• TASK BRIEF
Include no pictures. Output exactly the lines from the one that contains "Image resolution: width=1280" through the final line of the entries.
Start of Block
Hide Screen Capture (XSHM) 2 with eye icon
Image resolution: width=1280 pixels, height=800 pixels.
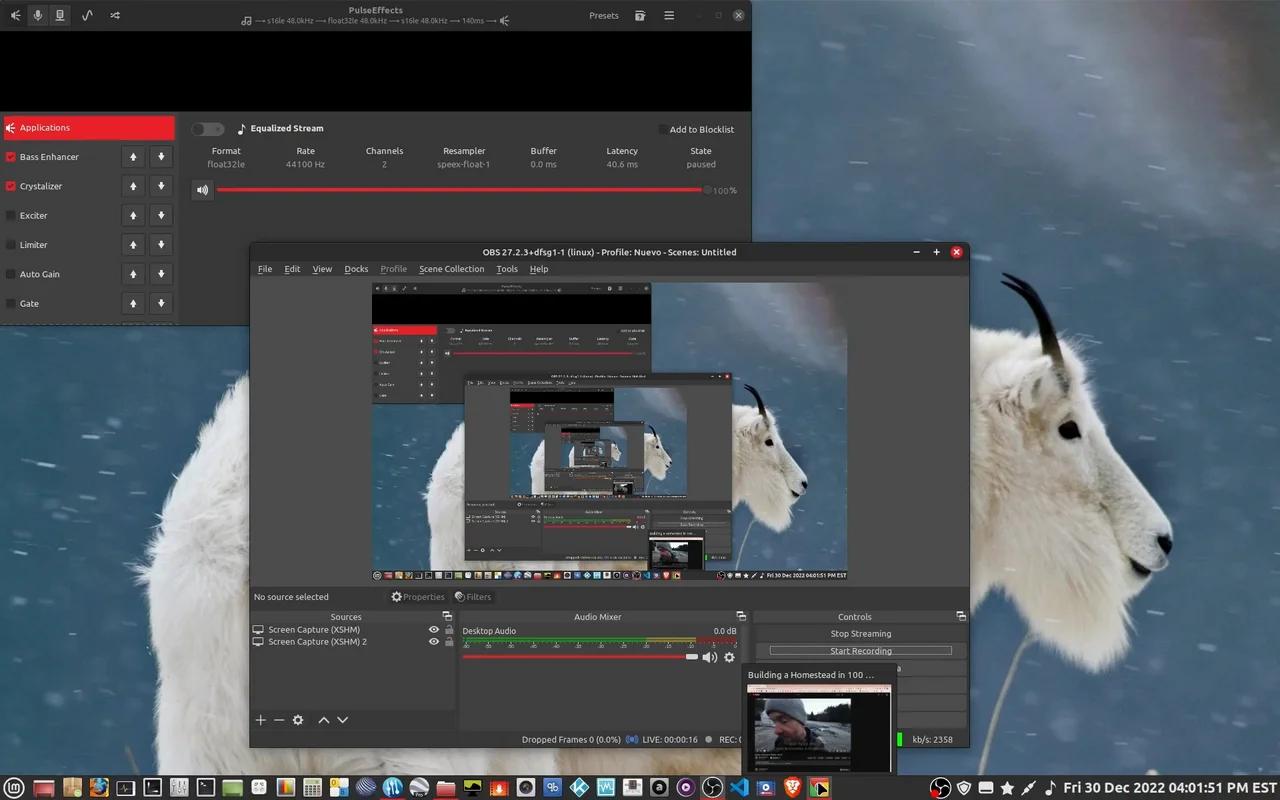point(434,642)

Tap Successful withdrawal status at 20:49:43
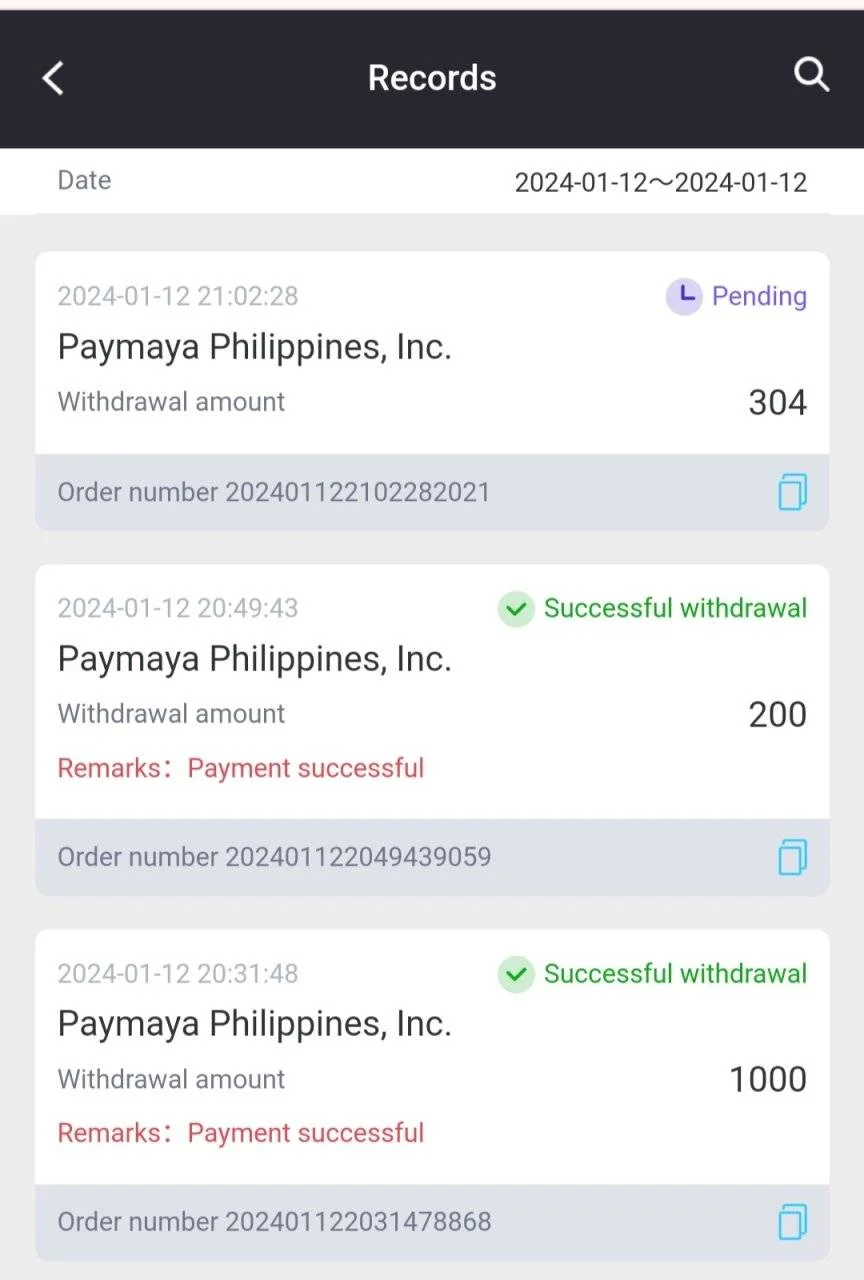click(x=675, y=608)
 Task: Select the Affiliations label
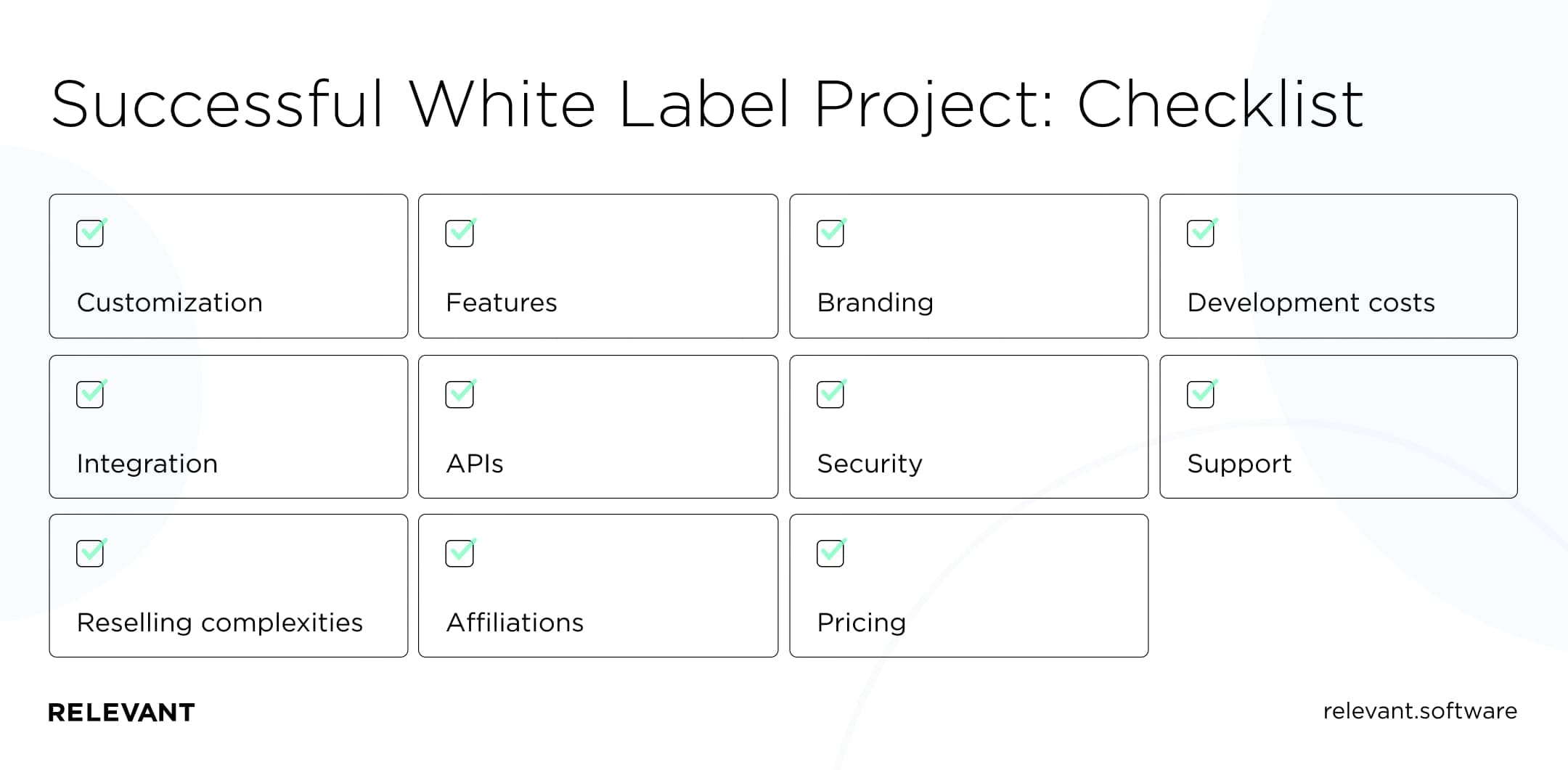click(515, 623)
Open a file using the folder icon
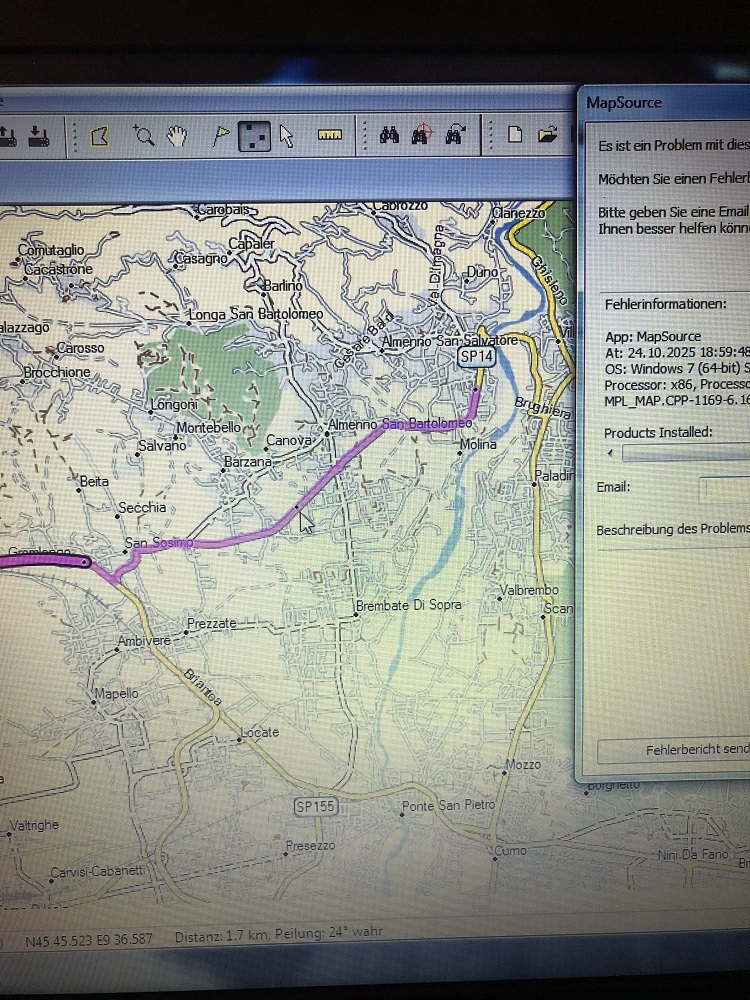 547,134
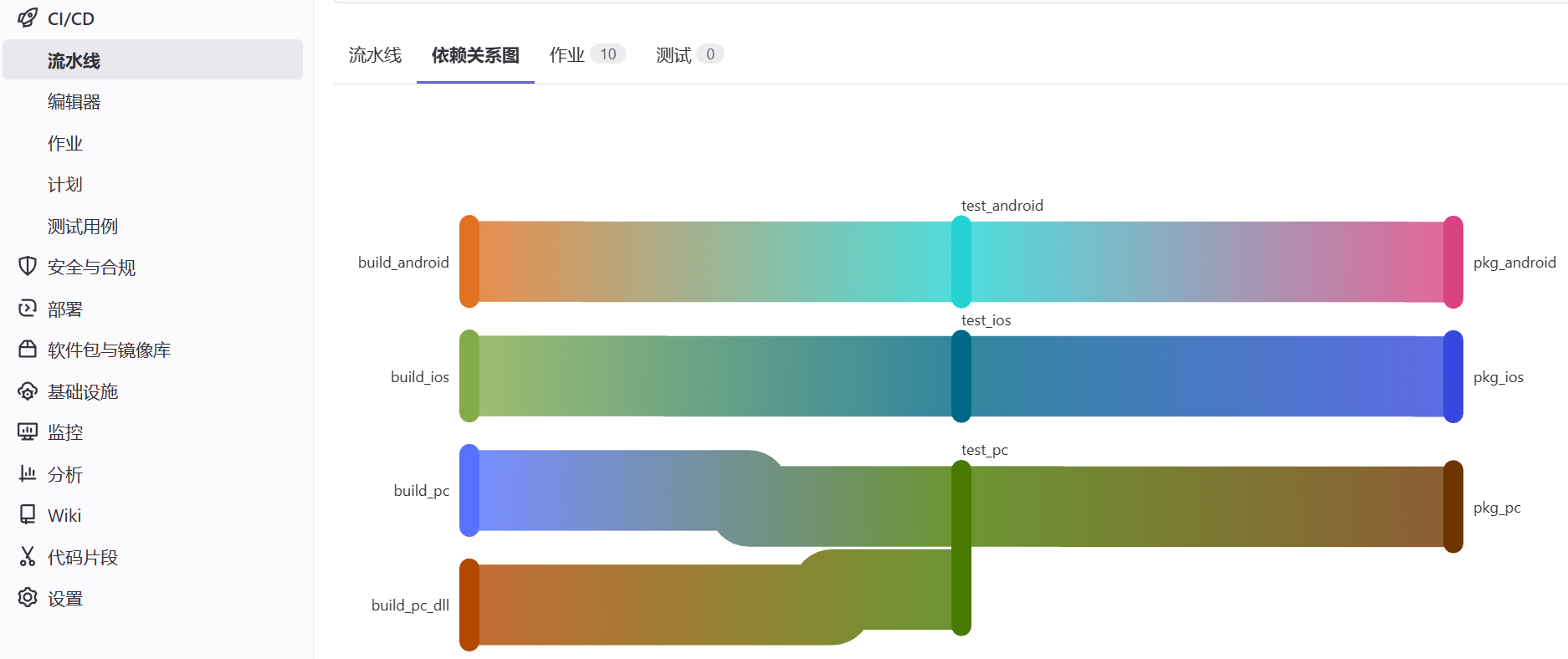Click the orange build_android node bar
This screenshot has width=1568, height=659.
469,262
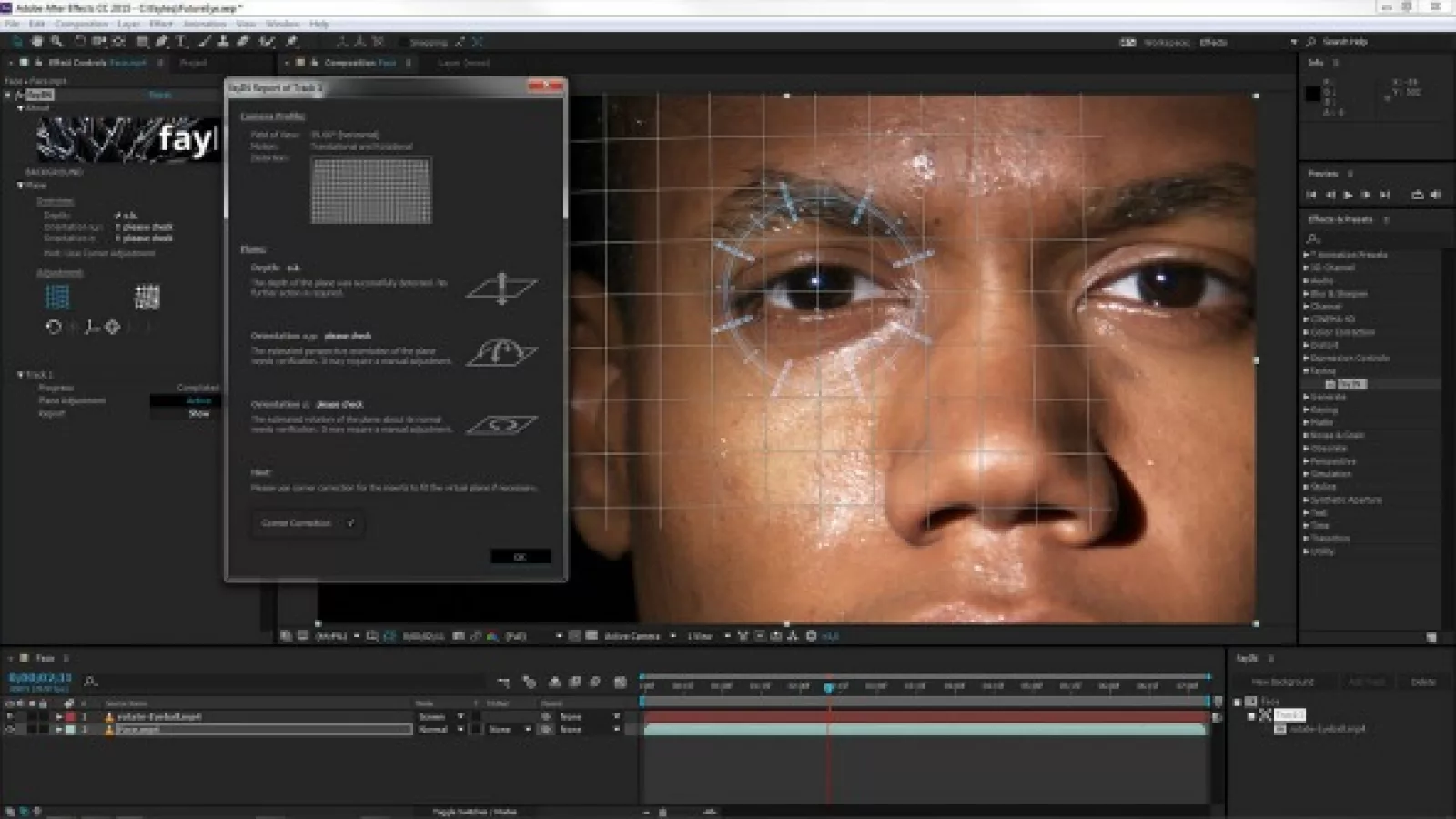Image resolution: width=1456 pixels, height=819 pixels.
Task: Select the Type text tool
Action: pos(181,42)
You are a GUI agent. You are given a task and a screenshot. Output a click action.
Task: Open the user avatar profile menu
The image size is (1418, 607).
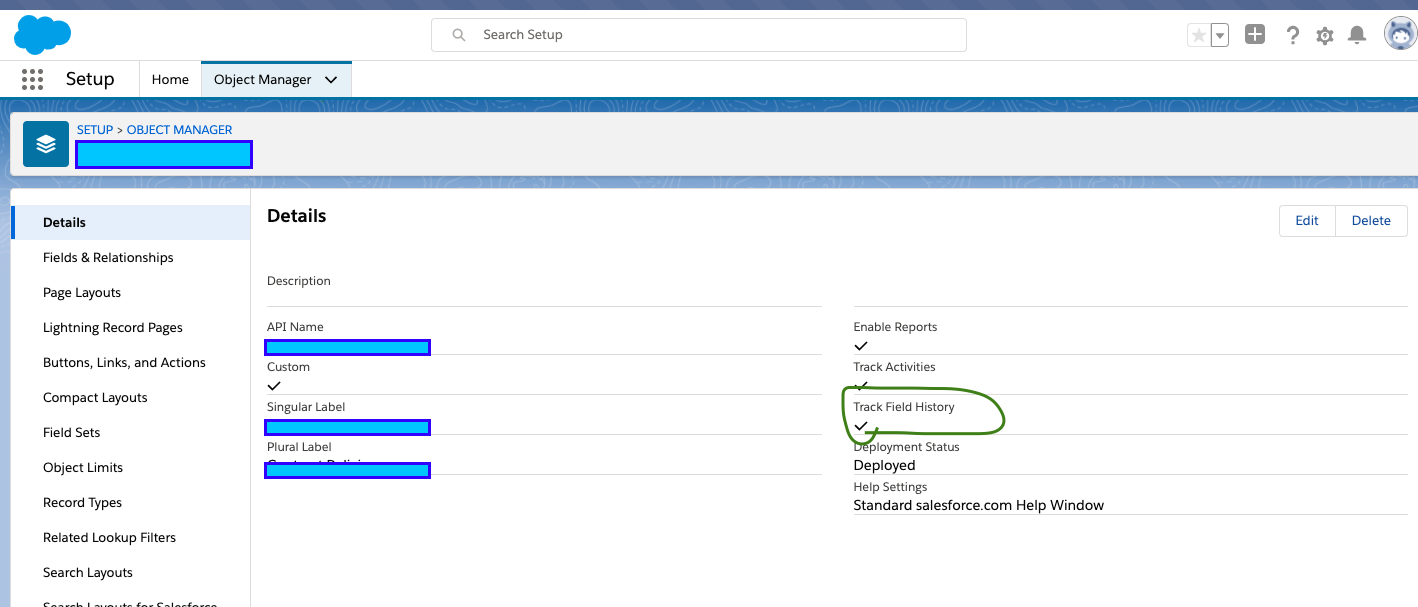1399,34
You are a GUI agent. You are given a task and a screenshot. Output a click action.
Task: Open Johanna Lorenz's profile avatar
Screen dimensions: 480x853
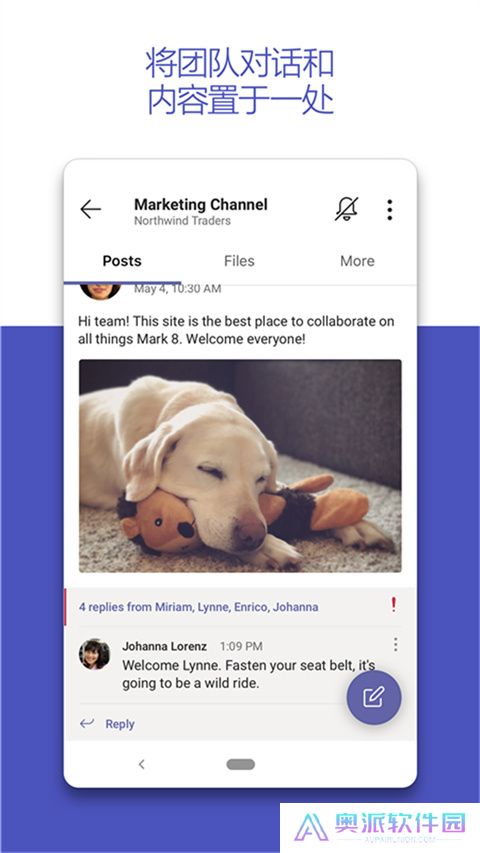95,654
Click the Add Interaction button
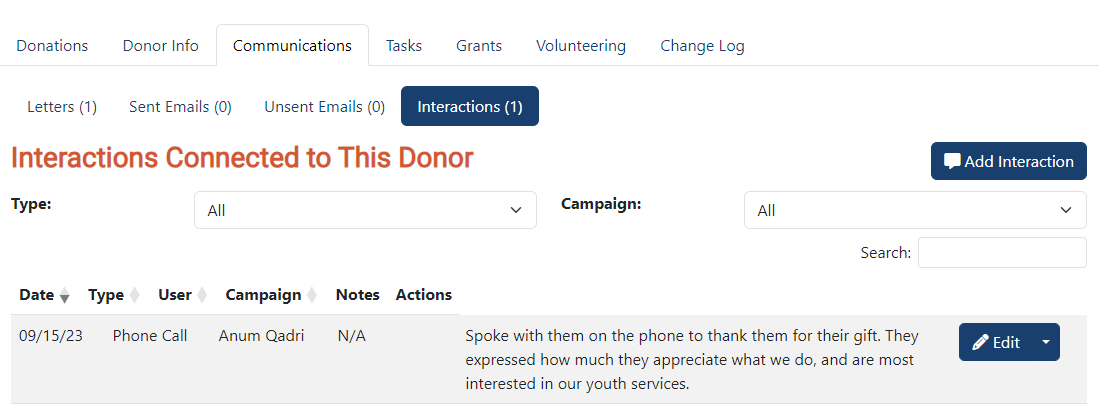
End of Block
• FINISHED TASK
Image resolution: width=1280 pixels, height=800 pixels.
point(434,642)

Tap Successful withdrawal status at 20:49:43
click(x=675, y=608)
 Task: Select the Affiliations label
click(515, 623)
Open a file using the folder icon
 547,134
Click the orange build_android node bar
This screenshot has width=1568, height=659.
469,262
Image resolution: width=1456 pixels, height=819 pixels.
Task: Select the Type text tool
Action: pos(181,42)
You are a GUI agent. You are given a task and a screenshot. Output a click action.
Task: Open the user avatar profile menu
The image size is (1418, 607).
1399,34
You are a GUI agent. You are given a task and a screenshot. Output a click action.
Task: Open Johanna Lorenz's profile avatar
Screen dimensions: 480x853
95,654
Click the Add Interaction button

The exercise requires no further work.